On October 27, 2016, the Federal Communications Commission (“FCC”) announced the adoption of rules that require broadband Internet Service Providers (“ISPs”) to take steps to protect consumer privacy (the “Rules”). According to the FCC’s press release, the Rules are intended to “ensure broadband customers have meaningful choice, greater transparency and strong security protections for their personal information collected by ISPs.” 

The Rules require ISPs to obtain customer consent for the use and disclosure of customer information as follows:

  • Opt-in: ISPs are required to obtain affirmative “opt-in” consent from consumers to use and share sensitive information, including precise geolocation data, financial information, health information, children’s information, Social Security numbers, web browsing history, app usage history and the content of communications.
  • Opt-out: ISPs may use and share non-sensitive customer information unless a customer “opts-out.” All other individually identifiable customer information (e.g., email address or service tier information) is considered non-sensitive and the use and sharing of such information is subject to opt-out consent.
  • Exceptions to consent requirements: Customer consent is inferred for certain purposes, including the provision of broadband service or billing and collection. For the use of this type of information, the Rules do not require additional customer consent beyond the establishment of the customer-ISP relationship.

The Rules also:

  • Require ISPs to provide customers with clear, conspicuous and persistent notice about the information they collect, how it may be used and with whom it may be shared, as well as how customers can change their privacy preferences.
  • Require broadband providers to engage in reasonable data security practices. To that end, the Rules provide guidelines on steps ISPs should consider taking to protect customer data, including (1) implementing relevant industry best practices, (2) providing appropriate oversight of security practices, (3) implementing robust customer authentication tools, and (4) properly disposing of data.
  • Impose data breach notification requirements as follows: In the event that an ISP determines that unauthorized disclosure of a customer’s personal information has occurred, unless the ISP determines that no harm is reasonably likely to occur, the ISP must notify (1) affected customers no later than 30 days after the determination has been made; (2) if the breach affected 5,000 or more customers: the FCC, FBI and U.S. Secret Service, no later than seven business days after the determination has been made; and (3) the FCC at the same time customers are notified if the breach affected fewer than 5,000 customers.
  • Prohibit “take-it-or-leave-it” offers, meaning that an ISP cannot refuse to serve customers who do not consent to the use and sharing of their information for commercial purposes.

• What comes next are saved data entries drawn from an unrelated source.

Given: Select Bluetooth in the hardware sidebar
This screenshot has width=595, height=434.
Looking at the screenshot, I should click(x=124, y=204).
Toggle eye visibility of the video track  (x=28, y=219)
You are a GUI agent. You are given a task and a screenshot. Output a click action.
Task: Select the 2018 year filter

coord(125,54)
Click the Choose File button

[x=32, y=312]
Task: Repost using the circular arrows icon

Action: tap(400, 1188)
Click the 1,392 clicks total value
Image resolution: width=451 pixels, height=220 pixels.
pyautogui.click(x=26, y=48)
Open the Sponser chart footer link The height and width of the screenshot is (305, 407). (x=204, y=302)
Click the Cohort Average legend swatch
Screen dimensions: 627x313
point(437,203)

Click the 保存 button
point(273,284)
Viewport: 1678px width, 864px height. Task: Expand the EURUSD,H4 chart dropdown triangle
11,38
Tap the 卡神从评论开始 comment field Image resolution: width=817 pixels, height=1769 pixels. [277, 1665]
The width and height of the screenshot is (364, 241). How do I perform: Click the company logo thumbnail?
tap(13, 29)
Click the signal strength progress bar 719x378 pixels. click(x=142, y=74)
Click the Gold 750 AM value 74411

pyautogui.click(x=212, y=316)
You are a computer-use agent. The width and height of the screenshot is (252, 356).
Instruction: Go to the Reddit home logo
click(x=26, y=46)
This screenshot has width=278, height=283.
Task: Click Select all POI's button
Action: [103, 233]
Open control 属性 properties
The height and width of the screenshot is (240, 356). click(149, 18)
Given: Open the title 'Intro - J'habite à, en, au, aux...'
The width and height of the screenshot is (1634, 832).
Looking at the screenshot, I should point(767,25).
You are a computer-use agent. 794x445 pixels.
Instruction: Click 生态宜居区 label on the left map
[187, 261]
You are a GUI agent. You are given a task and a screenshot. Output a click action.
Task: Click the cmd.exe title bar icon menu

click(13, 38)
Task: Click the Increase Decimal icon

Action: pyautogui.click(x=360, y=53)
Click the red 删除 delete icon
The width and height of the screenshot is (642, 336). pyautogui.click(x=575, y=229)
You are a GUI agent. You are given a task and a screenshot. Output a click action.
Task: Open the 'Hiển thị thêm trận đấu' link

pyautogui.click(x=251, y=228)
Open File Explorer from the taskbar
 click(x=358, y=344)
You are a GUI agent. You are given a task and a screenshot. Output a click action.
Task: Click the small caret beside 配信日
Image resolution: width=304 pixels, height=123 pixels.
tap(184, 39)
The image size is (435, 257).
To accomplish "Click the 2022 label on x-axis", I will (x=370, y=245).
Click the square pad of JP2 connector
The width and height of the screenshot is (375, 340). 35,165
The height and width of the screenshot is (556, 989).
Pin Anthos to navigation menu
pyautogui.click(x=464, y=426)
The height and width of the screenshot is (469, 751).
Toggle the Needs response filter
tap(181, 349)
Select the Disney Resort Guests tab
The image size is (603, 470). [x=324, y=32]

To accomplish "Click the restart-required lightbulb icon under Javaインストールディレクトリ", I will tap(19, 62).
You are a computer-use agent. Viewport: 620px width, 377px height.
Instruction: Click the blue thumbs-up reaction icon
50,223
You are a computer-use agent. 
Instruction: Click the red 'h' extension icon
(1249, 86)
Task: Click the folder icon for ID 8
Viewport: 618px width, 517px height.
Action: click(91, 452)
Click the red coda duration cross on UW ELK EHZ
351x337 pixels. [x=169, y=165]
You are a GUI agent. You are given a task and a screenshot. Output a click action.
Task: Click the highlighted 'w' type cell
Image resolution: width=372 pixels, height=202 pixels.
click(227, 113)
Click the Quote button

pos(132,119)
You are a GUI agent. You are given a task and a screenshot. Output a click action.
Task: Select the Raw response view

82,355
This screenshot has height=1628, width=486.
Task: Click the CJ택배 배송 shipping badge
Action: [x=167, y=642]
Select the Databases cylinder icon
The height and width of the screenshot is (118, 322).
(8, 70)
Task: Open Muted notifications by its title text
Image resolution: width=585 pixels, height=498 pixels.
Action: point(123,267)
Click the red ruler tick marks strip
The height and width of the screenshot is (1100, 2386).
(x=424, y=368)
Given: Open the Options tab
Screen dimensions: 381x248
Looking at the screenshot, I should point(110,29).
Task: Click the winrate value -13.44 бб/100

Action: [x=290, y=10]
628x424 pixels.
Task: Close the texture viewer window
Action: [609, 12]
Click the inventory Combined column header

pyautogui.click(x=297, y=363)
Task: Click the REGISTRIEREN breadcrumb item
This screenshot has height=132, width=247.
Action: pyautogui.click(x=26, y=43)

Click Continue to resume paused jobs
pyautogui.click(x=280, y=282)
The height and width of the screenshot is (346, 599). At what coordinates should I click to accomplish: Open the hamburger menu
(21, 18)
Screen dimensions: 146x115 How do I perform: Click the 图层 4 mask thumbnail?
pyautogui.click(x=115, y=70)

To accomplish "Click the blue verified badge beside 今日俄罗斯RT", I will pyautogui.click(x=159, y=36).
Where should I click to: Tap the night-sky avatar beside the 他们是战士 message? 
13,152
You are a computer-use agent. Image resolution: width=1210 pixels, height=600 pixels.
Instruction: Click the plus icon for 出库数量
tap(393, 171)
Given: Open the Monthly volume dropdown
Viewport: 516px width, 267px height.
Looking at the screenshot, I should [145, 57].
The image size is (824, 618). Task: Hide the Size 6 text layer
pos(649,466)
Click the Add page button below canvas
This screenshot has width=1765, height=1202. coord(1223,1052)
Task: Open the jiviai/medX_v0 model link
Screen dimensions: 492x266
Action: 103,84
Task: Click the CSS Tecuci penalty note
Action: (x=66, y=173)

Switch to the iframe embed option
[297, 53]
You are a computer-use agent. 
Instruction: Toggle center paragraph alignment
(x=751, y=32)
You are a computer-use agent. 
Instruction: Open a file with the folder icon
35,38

According to the FCC’s press release, the Rules do not apply to the privacy practices of websites and other “edge services” over which the FTC has authority. In addition, the scope of the Rules does not include other services of broadband providers, such as the operation of social media websites, or issues such as government surveillance, encryption or law enforcement.

Next Steps

According to the FCC’s press release:

  • the requirements related to Notice and Choice will become effective approximately 12 months after publication of the summary of the Order in the Federal Register. Small providers will have an additional 12 months to comply;
  • the data security requirements will go into effect 90 days after publication of the summary of the Order in the Federal Register; and
  • the data breach notification requirements will become effective approximately six months after publication of the summary of the Order in the Federal Register.